The Titanic travelled at 21.5 knots for the two hours prior to the collision with the iceberg that sank it and it was alleged that Ismay has urged to skipper to undertake some speed tests. Despite warnings about ice in the vicinity the skipper neither reduced speed nor materially altered course by sailing south rather than west.
There had been several warnings of icebergs in the vicinity from other ships. Titanic hit the iceberg on its starboard but some commentators have suggested that had it struck the iceberg head on there would have been less damage to the vessel. The weather was described as being perfectly clear and mild.
The collision occurred at 11.40 PM on 15th April and the vessel foundered 2.20 AM. The nearest potential rescue boat was approximately 100 kilometres away. That was the SS Carpathia owned by Cunard which was on a voyage from New York to Liverpool but was almost 100 kilometres away. Marconi radio communications were in their infancy then but proved vital to securing the aid of Carpathia which arrived four hours later and two hours after the Titanic foundered.
Titanic was travelling too fast in dangerous waters. A rib of ice cut the whole of her belly and cut open four of the bulkheads which were supposed to be preserve the safety of the vessel.
Ismay was slated by the British media and ostracised by British society. He departed White Star Line in 1913 and he retired to Costelloe Lodge Co. Galway. He died in London in 1937 having suffered the amputation of a foot following complications with diabetes.
Both the British and the American authorities conducted inquiries into the disaster. Lord Mersey was appointed Wrecks Commissioner by the British Board of Trade while the American inquiry was led by Senator William Alden Smith (R-Michigan) (1859-1932) and Senator Isidor Rayner (D-Maryland) (1850-1912) and conducted at the Waldorf Astoria Hotel, New York in the days immediately after the catastrophe.
The human cost of the catastrophe can be summarised as follows:
Total Listed | Survived | Lost | |
First Class | 329 | 199 | 130 |
Second Class | 285 | 119 | 166 |
Third Class | 710 | 174 | 536 |
Crew | 899 | 214 | 685 |
TOTAL | 2,223 | 706 | 1,517 |
The House of Commons debated the Mersey Report in July 1912 and one of the outcomes was a regulation to have sufficient life-saving accommodation for all passengers and crew.

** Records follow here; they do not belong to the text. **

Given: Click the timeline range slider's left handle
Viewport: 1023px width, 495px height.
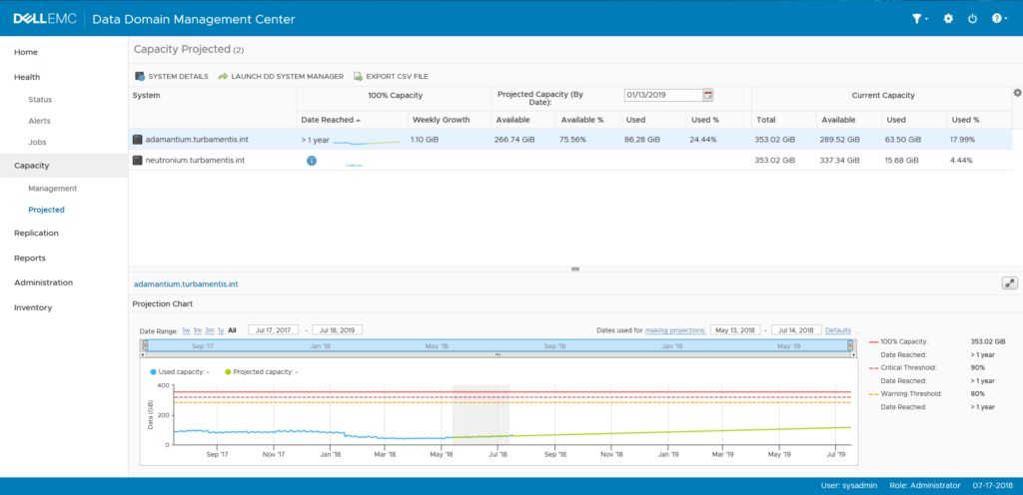Looking at the screenshot, I should click(x=145, y=346).
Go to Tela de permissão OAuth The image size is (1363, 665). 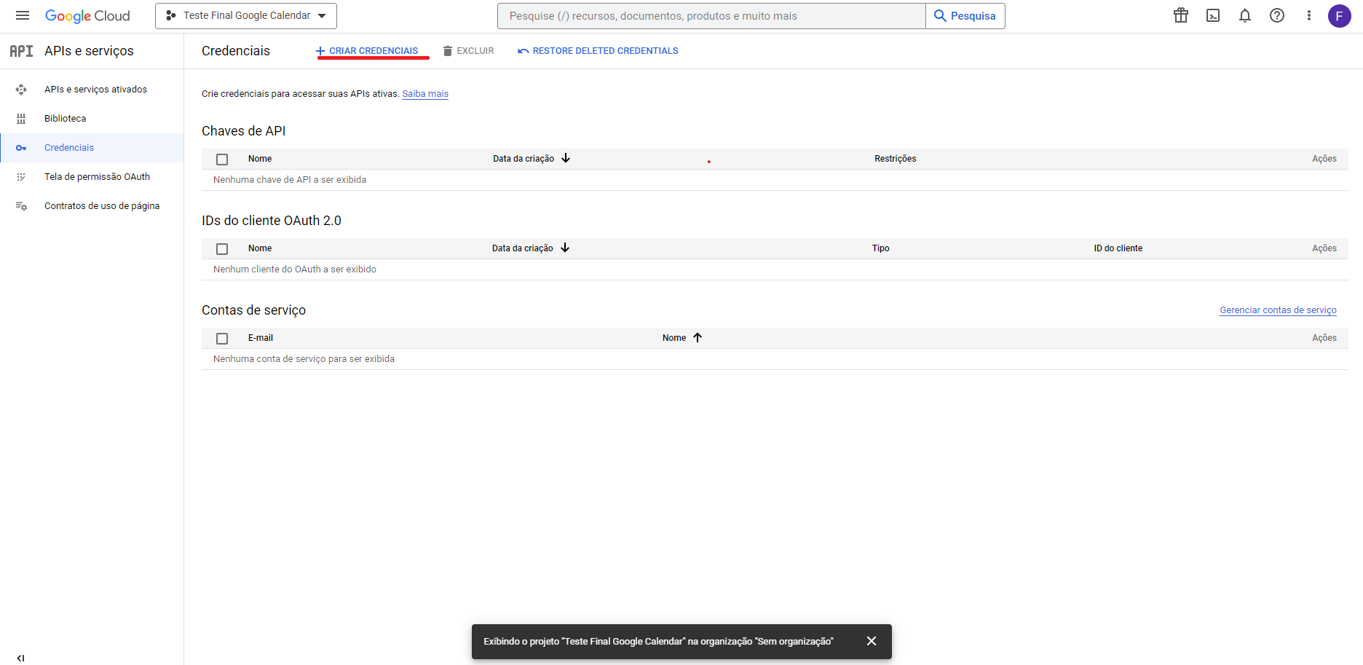click(97, 177)
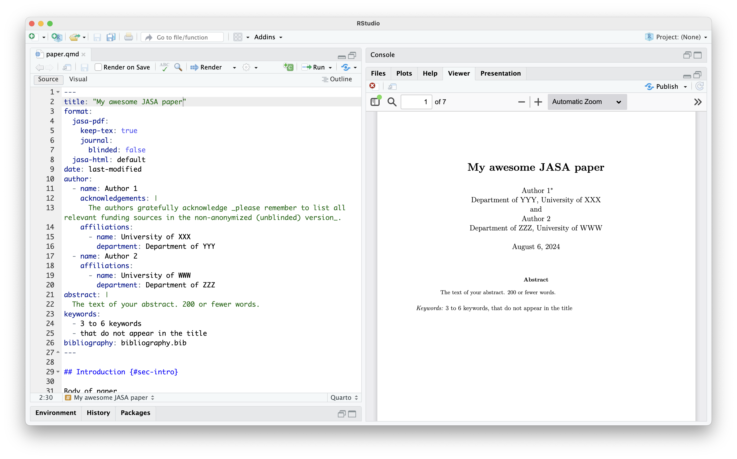Click the PDF viewer search magnifier
The image size is (737, 459).
[x=392, y=102]
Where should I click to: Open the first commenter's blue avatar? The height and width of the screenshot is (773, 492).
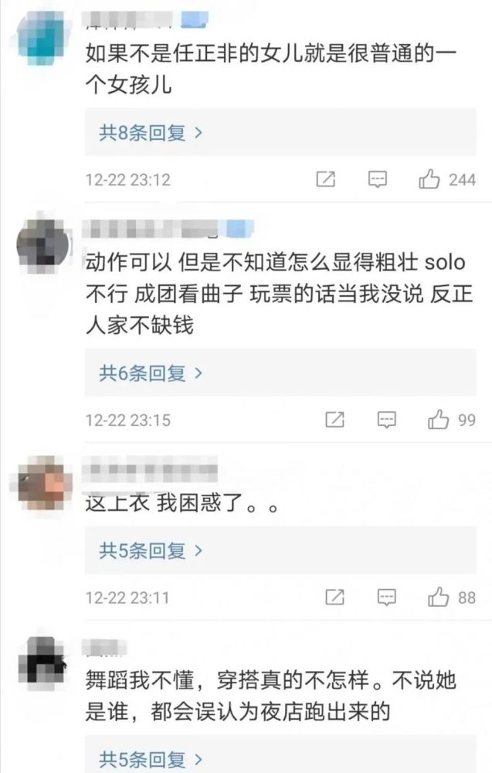pos(42,37)
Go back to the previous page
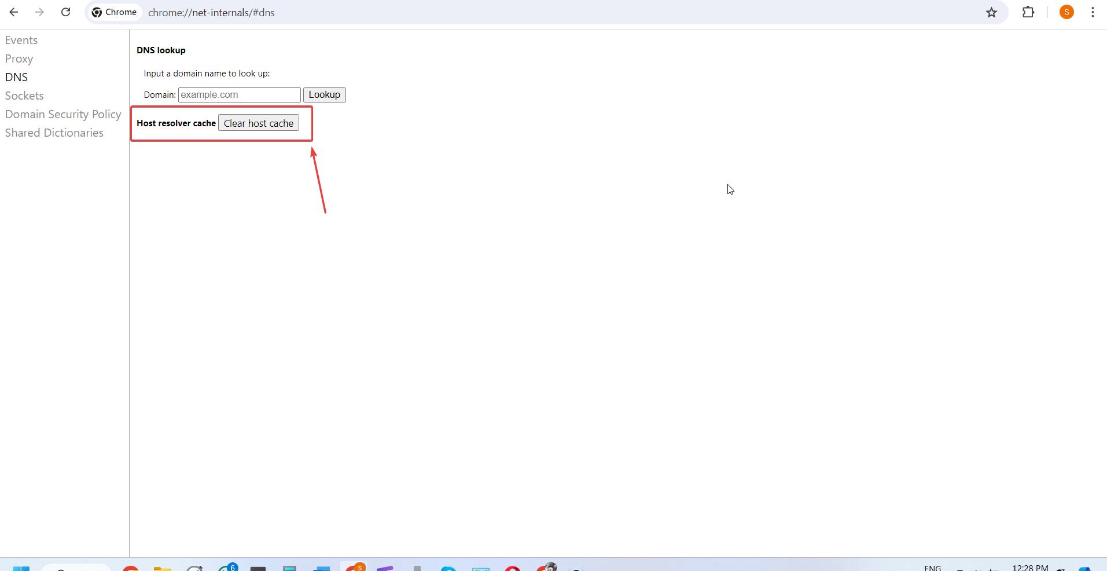The height and width of the screenshot is (571, 1107). (x=14, y=12)
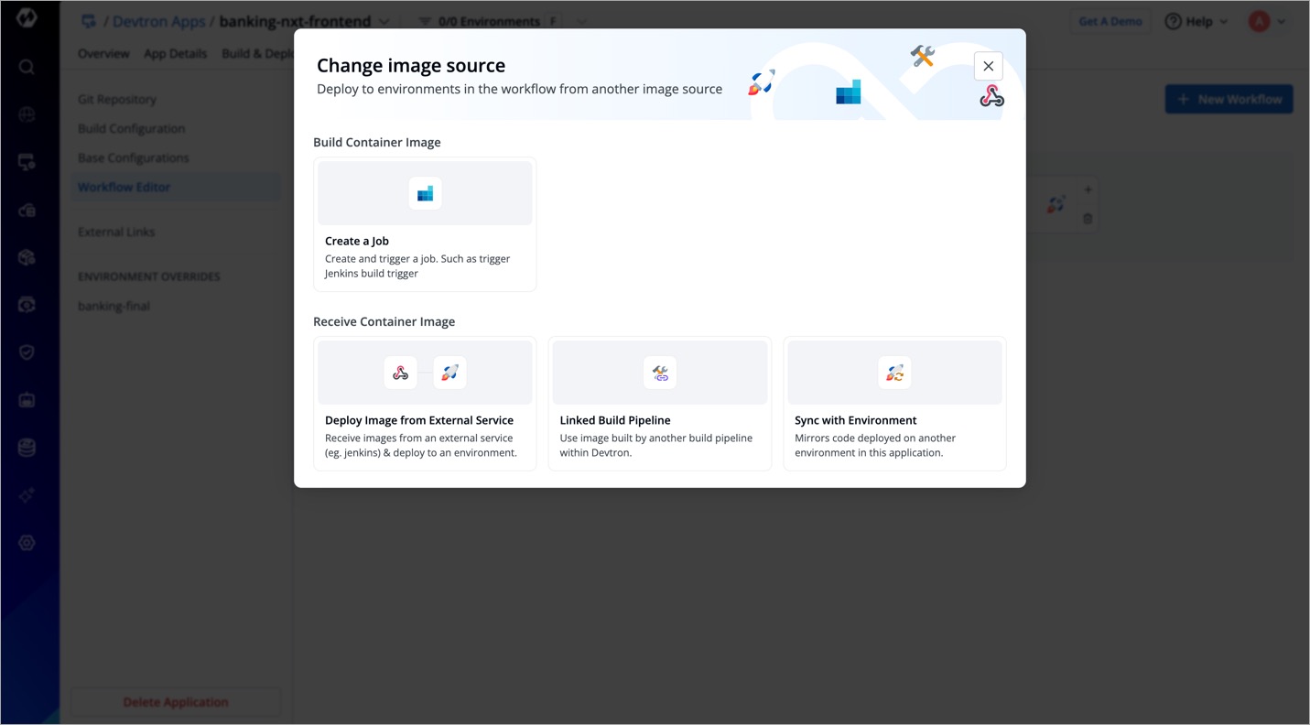Pick the Sync with Environment card
This screenshot has height=725, width=1310.
click(x=894, y=404)
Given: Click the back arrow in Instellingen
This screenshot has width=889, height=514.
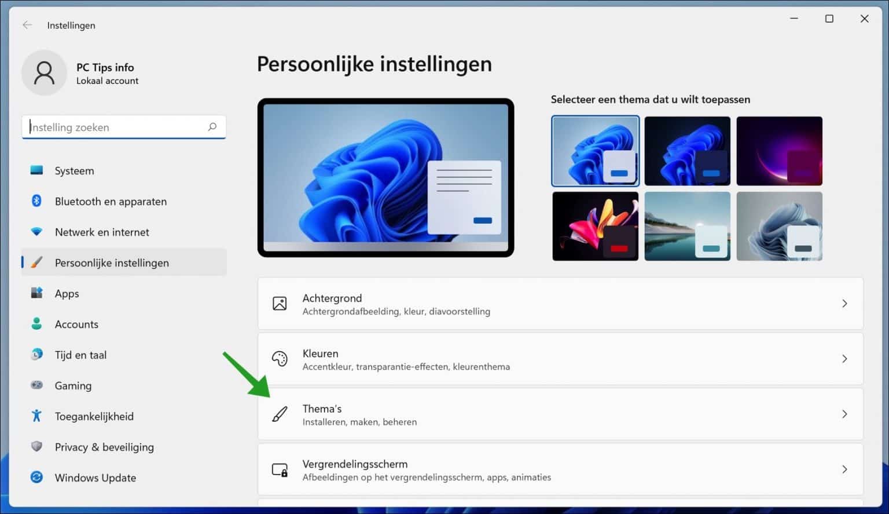Looking at the screenshot, I should point(27,25).
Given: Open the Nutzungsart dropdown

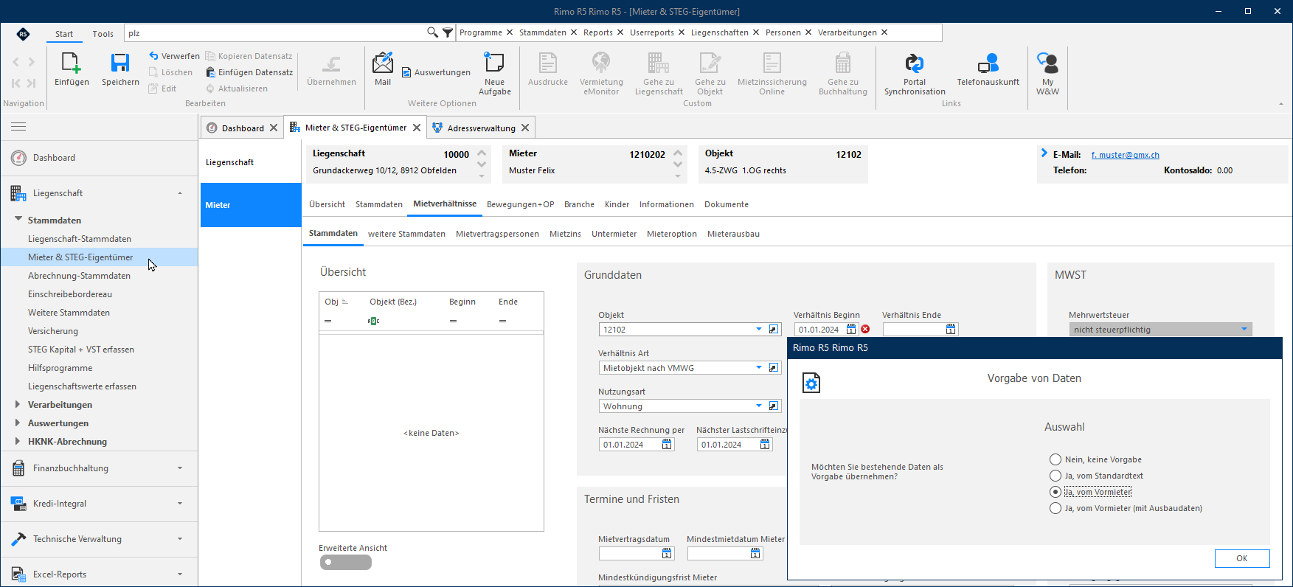Looking at the screenshot, I should click(758, 406).
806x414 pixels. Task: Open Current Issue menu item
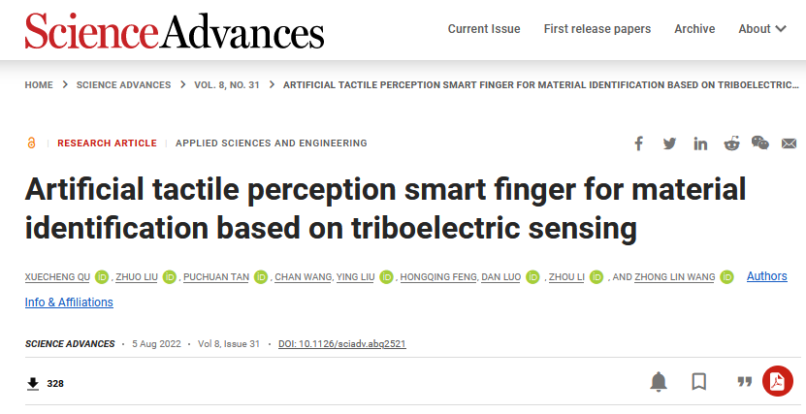point(484,29)
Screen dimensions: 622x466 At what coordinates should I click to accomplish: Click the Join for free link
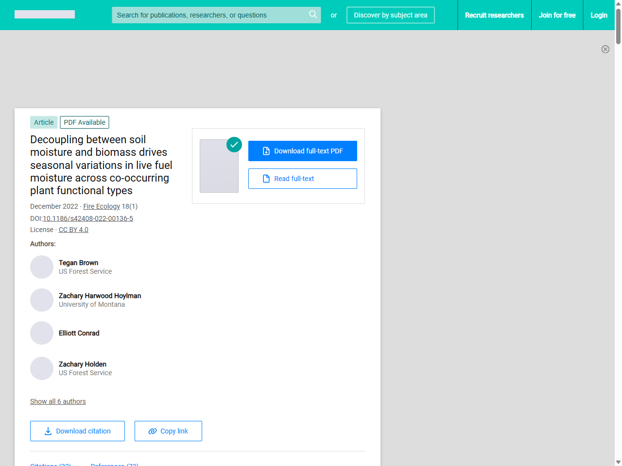coord(557,15)
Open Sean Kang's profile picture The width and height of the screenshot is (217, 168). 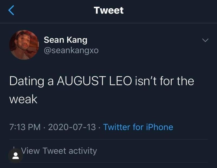[24, 45]
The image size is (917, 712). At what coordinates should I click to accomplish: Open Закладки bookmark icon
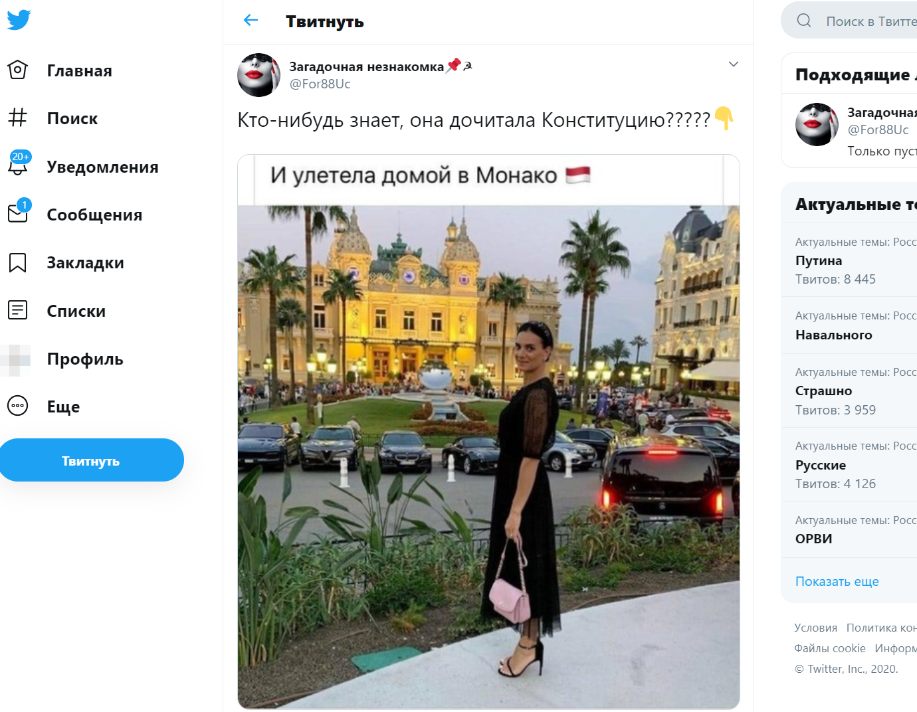18,262
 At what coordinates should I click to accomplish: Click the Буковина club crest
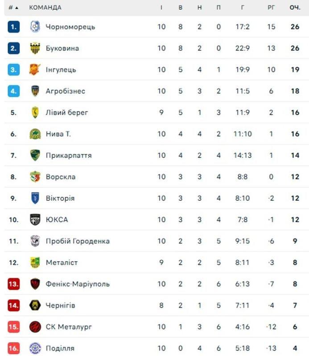click(x=35, y=48)
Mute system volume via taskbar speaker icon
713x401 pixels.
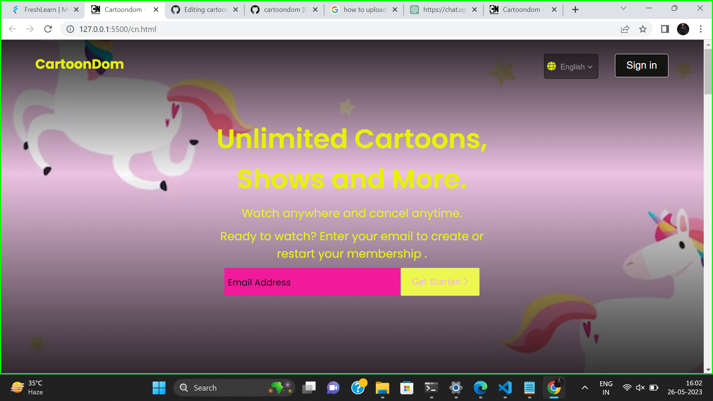click(x=640, y=388)
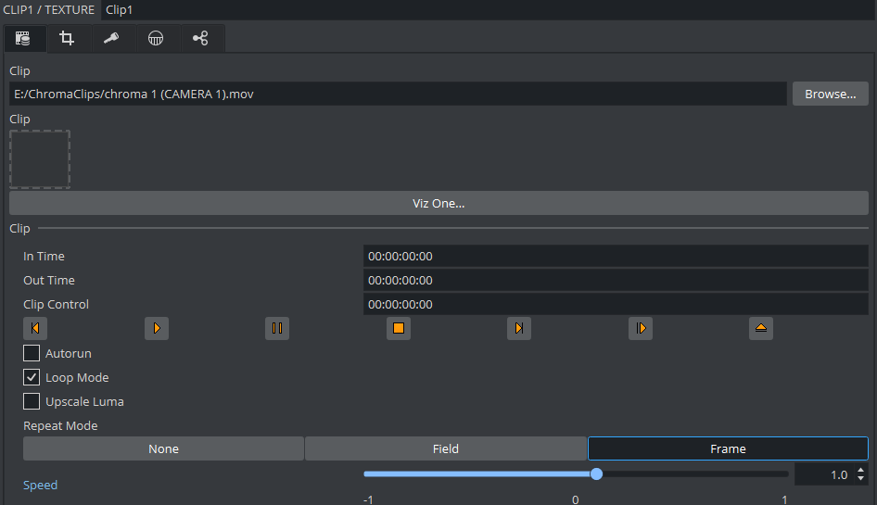This screenshot has height=505, width=877.
Task: Click the skip to end button
Action: [x=519, y=328]
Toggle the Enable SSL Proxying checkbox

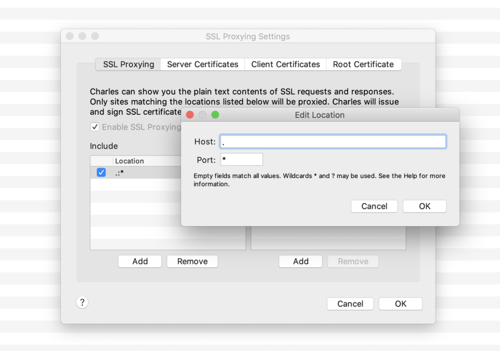[x=95, y=127]
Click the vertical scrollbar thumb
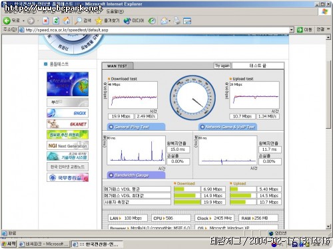Screen dimensions: 333x249 click(x=328, y=94)
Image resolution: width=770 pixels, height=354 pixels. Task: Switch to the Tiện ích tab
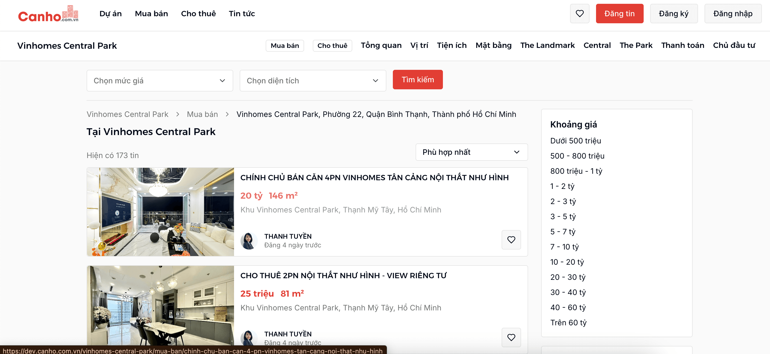pos(451,45)
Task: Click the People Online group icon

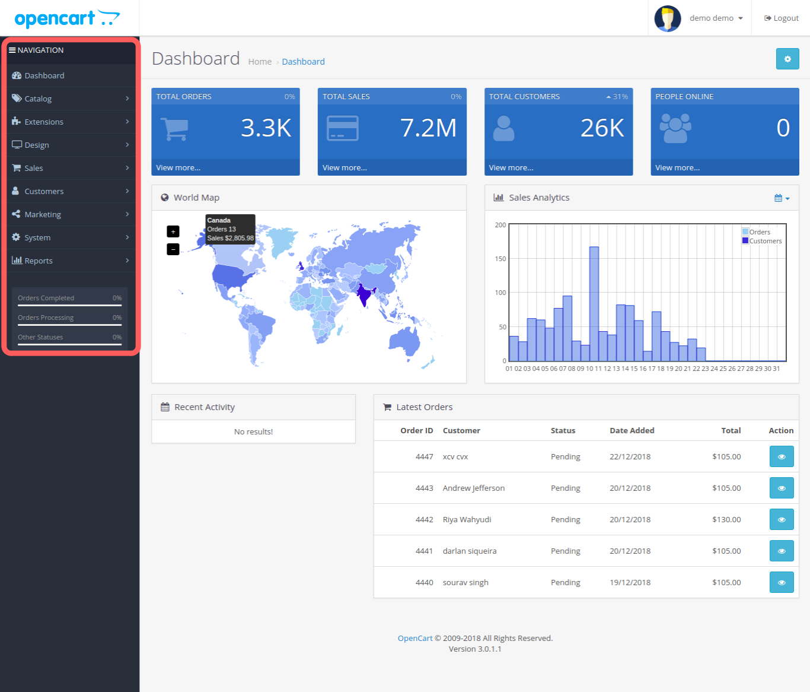Action: (x=675, y=128)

Leslie Scott MP represented the interests of nine-tenths of the total tonnage of the United Kingdom through the Shipowners’ Parliamentary Committee in the debate. He was anxious to disabuse the public that ship owners make money while disregarding the risk to human life by pointing out that ‘wrecks and loss of life alike, are bad for business. The foundation of a ship owners’ prosperity is to win a reputation for safe ships and for not losing human lives.’
The character of the mercantile industry has been through a period of dramatic change. There were 15,000 sailing ships in 1880 but by 1910 there were 5,000. The 15,000 ships were manned by 152,000 sailors while the 5,000 were manned by 35,000 sailors
There were 3,700 steamers in 1880 with a gross tonnage of 2.5 million manned by 18,000 sailors. This number mushroomed to 9,400 steamers by 1910 with a gross tonnage of 10.5 million manned by 250,000 sailors. The MPs pointed out that only 118 lives had been lost their lives crossing the Atlantic in the 20 years before 1912, but what consequence does this statistic have if over 1,500 lives are lost in a single incident? The Titanic sank having only completed 2,418 kilometres of the 3,170 kilometre voyage. Its wreck is located in in 1985 in 3,900 metres of water some 750 kilometres to the south-east of Halifax Nova Scotia.